Engoli em seco, as peças finalmente se encaixando na minha cabeça.

— A sua mãe — Eu concluí e ele assentiu, voltando a olhar pro mar.

— Câncer. Eu tinha 12 anos. — deu de ombros.

— Que merda — balancei a cabeça negativamente, me familiarizando com o seu sentimento de perda.

Meu celular vibrou no bolso da minha calça. Pela décima quinta vez. Recusei a chamada, sentindo raiva ao ler o nome do Kaike. Sua voz soou na minha mente com as mesmas palavras idiotas que eu havia acreditado "Eu resolvi", resolveu uma ova!

      Grunhi e bati com a cabeça contra o ferro do parapeito que nos impedia de cair ao mar.

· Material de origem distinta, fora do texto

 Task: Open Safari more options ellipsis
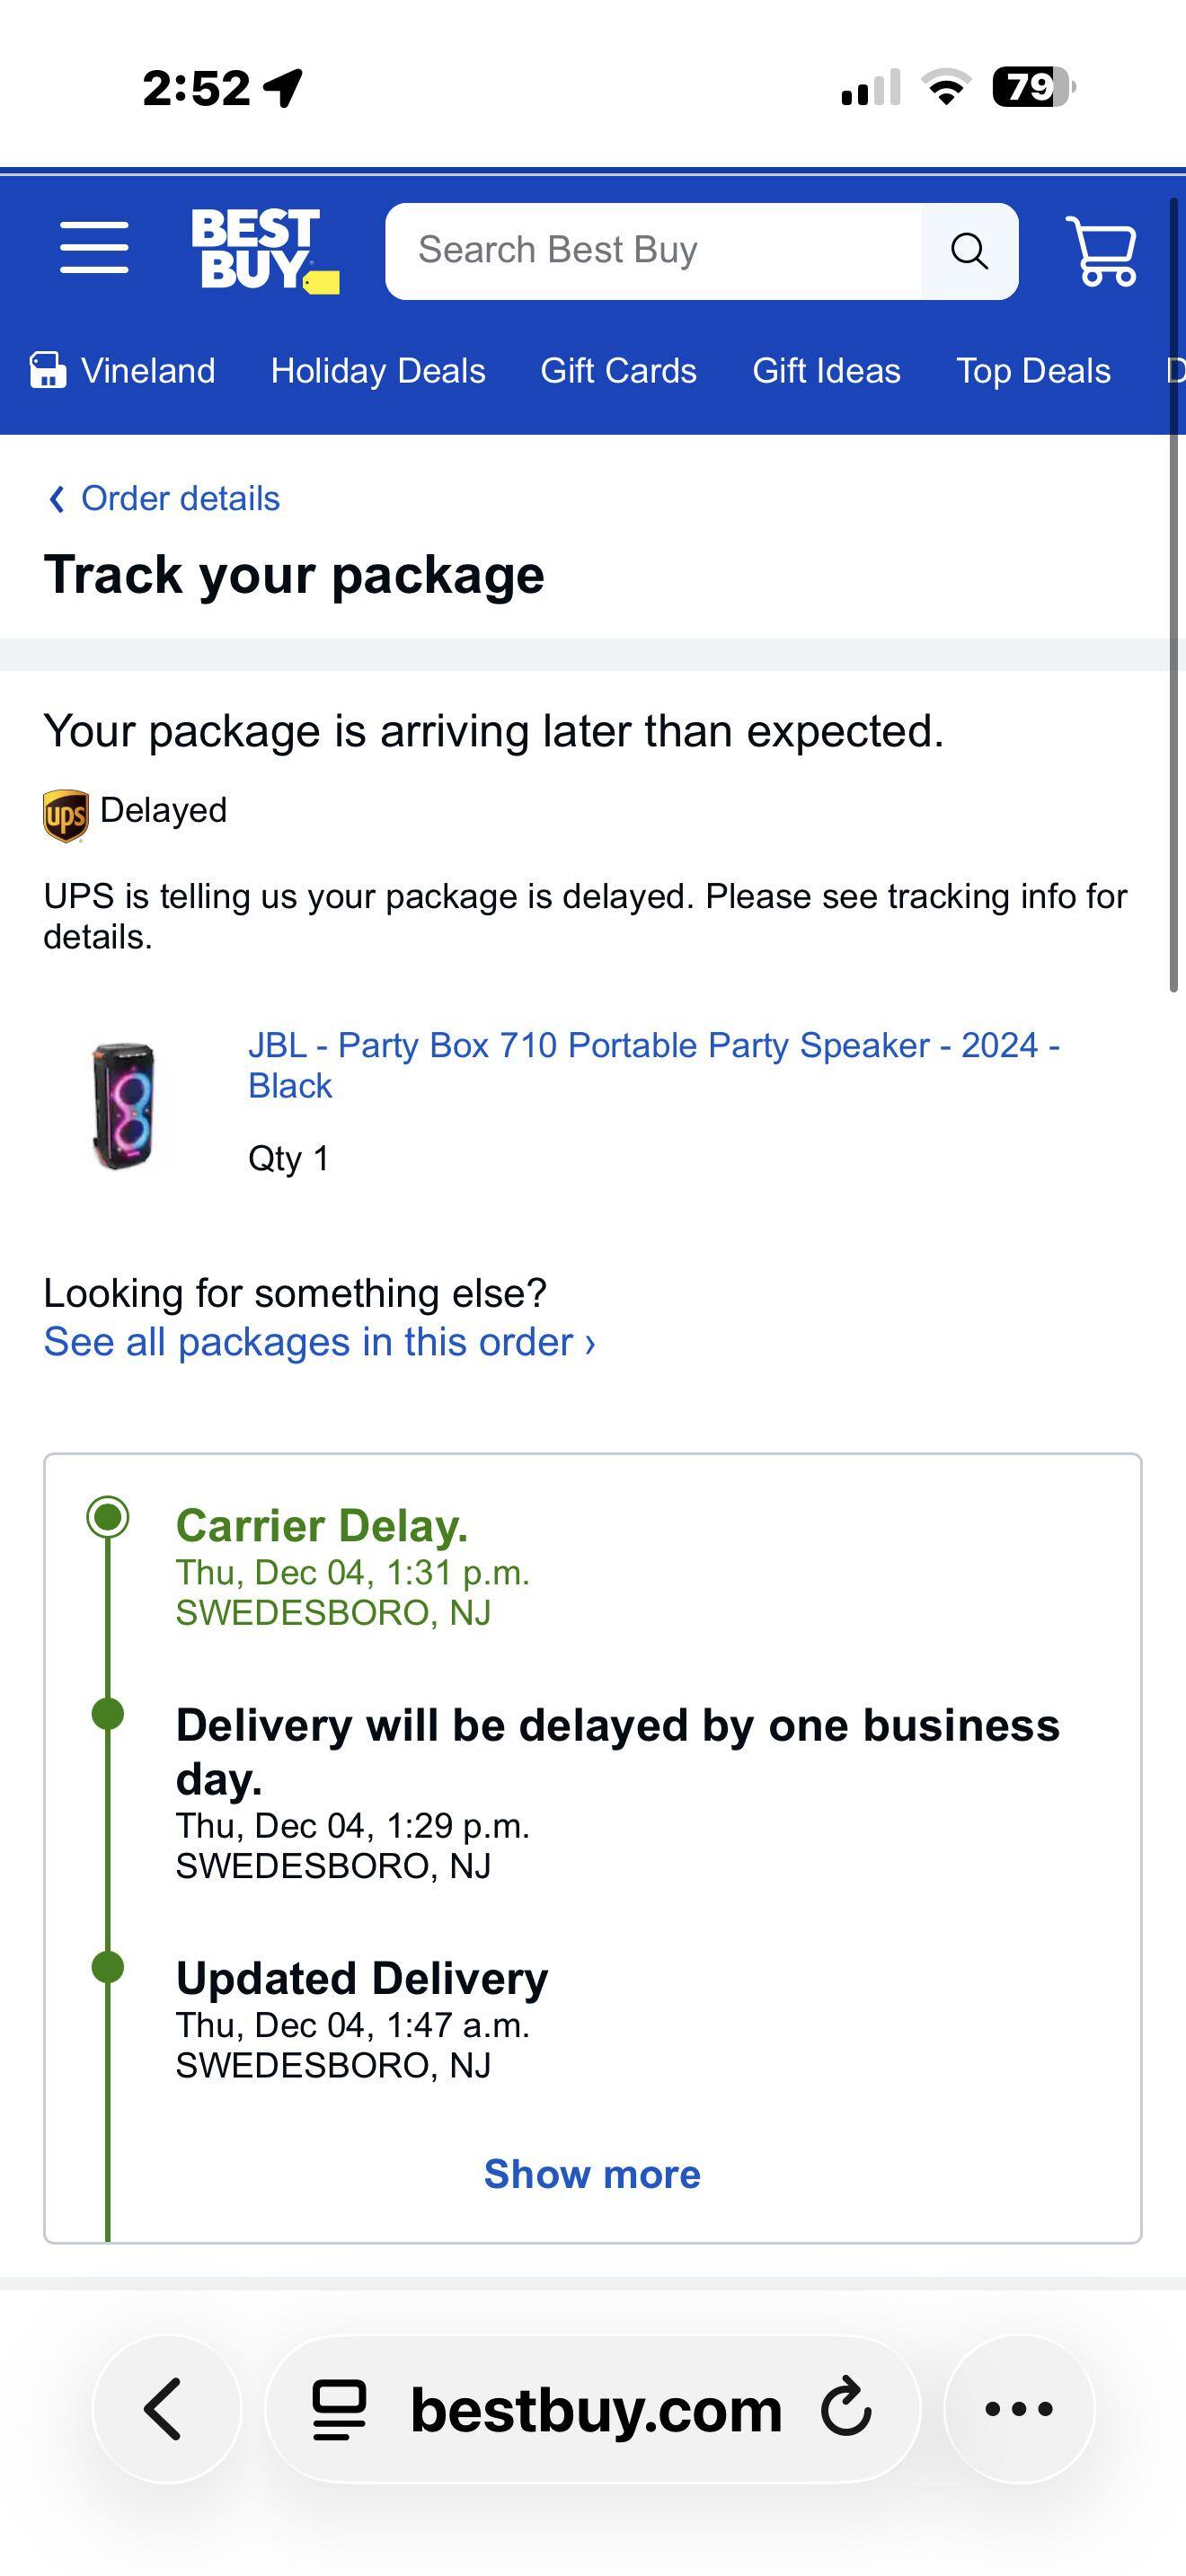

— Ei, ei, ei — Ben tirou o celular da minha mão e me puxou pelo ombro para que eu voltasse para a postura de antes — Não vale a pena — ele desligou meu celular, rejeitando todas as ligações que ainda estavam por vir — Viu? Simples.

— É só que eu tô com tanta raiva! — desabafei, sentindo meu peito esquentar — Eu tava finalmente superando, depois de anos sem nem conseguir dormir direito, e aí vem alguém doente e me puxa de novo pra mesma lama que eu lutei tanto pra sair. É simplesmente desumano! E fica ainda pior quando eu penso no motivo pelo qual a pessoa fez isso. É inacreditável!

— Espera — Benício virou de lado para me encarar, cruzando as pernas em posição de índio — Você sabe quem fez isso?

Respirei fundo, era por isso que eu evitava falar muito. Sempre falava o que não devia.

— Eu tenho as minhas suspeitas — confessei.

— Bom, não importa o motivo. Ninguém tem o direito de bagunçar a vida de outra pessoa desse jeito, Mel. De tirar as coisas escondidas dos armários dos outros, até porque nunca se sabe o que vai desencadear nas pessoas, sabe? — ele falou tão irritado quanto eu — É por isso que não faço a mínima ideia do que leve alguém a fazer algo tão baixo assim.